The 1950s

The Second World War was a turning point following which design in Slovakia developed under different conditions. After the Communist Party assumed a monopoly of power in the recovered Czechoslovakia, Slovakia experienced massive industrialisation, but production was predominantly orientated towards quantitative aspects, while inadequately preferring heavy industry. The principles of market mechanisms driving the development of design, particularly competitive pressure, were absent. The internal environment of the Czechoslovak economy was determined by monopoly producers and exports were directed mainly towards the east, where the majority of Czechoslovak products were without competition. Emphasis on innovative processes in production was also absent. Gradual technological leeway did not allow the implementation of many interesting design solutions which were mainly presented at various competitions and exhibitions. Many of them only ended up as unimplemented prototypes. Design thus reached the position of a platonic profession which was formally supported by official ideology (quality design was seen to contribute to the multilateral satisfaction of growing material and spiritual human needs, which was one of the basic objectives of a socialist society), but which in reality only meant an unnecessary load on a deformed economy. Utility graphics formed a partial exception, while those areas that were usable in political propaganda were preferred and massively supported.

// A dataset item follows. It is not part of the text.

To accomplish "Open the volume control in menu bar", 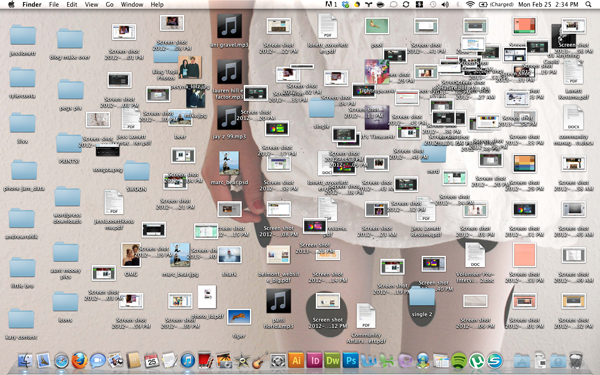I will 445,5.
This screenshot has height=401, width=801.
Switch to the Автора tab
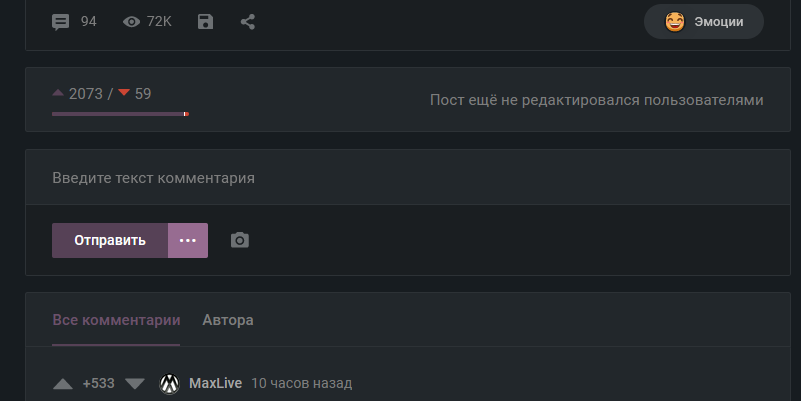coord(228,320)

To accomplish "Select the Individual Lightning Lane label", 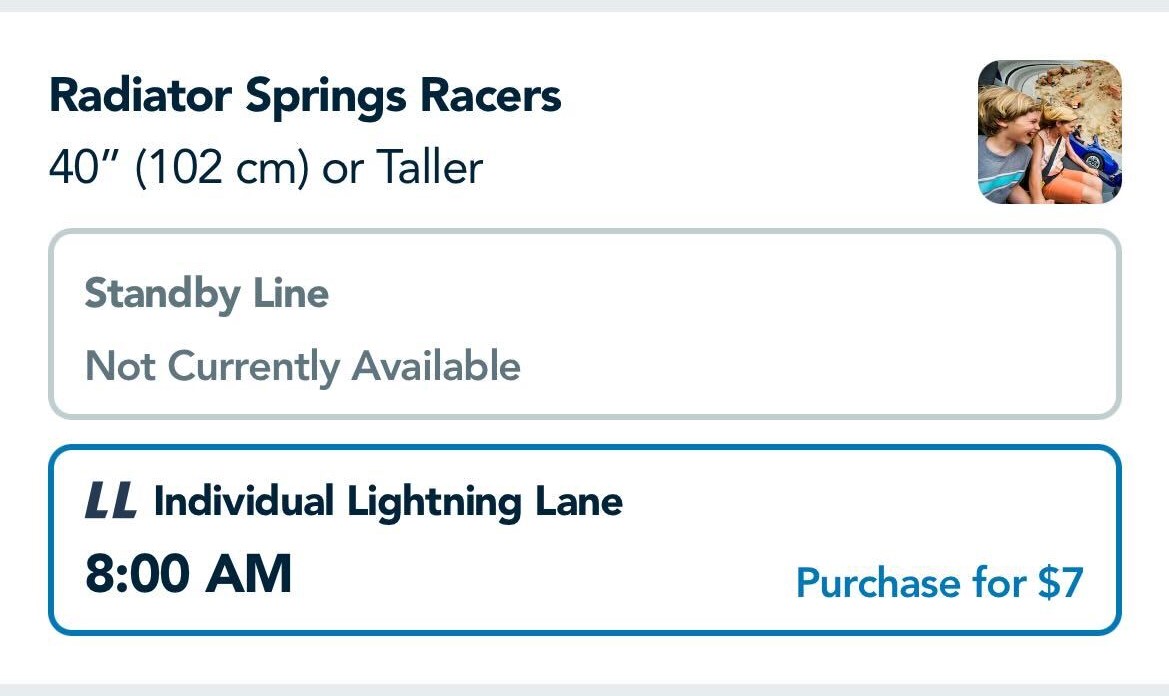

Problems in the professional career of designers often resulted in their resignation from co-operation with industrial production and in their ‘escape’ to free creative art disciplines, the moral and financial assessment of which was higher. The quality standard of design in industrial production was only successfully maintained by a few producers who concentrated on exports to industrially advanced countries, or in enterprises with ‘progressive’ management. Slovak designers thus had no appropriate conditions for the implementation of their design ideas.
The few cases of actually implemented co-operation during the 1950s, especially the operation of Karol Holosko at the United Glassworks in Lednické Rovne (utility glass production) and the operation of Jan Calovka at Sandrik Dolné Hámre (cutlery and metal tableware), brought results comparable with the advanced world level. Along with the above, the furniture designers Viktor Holestak-Holubar and Frantisek Jirak must also be mentioned, as well as Igor Didov who concentrated on several spheres of industrial production. Graphic design was generally narrowed down to poster production with an emphasis on political posters. The long-term co-operation of Cestmir Pechr with the Slovak National Theatre (SND) was also exceptionally productive in the area of theatrical posters. Among the more universally oriented graphic designers, Vlastimil Herold, Drahomir Mrozek and Alojz Riskovic must also be mentioned, and the production of the latter designer in particular met the most demanding creative criteria.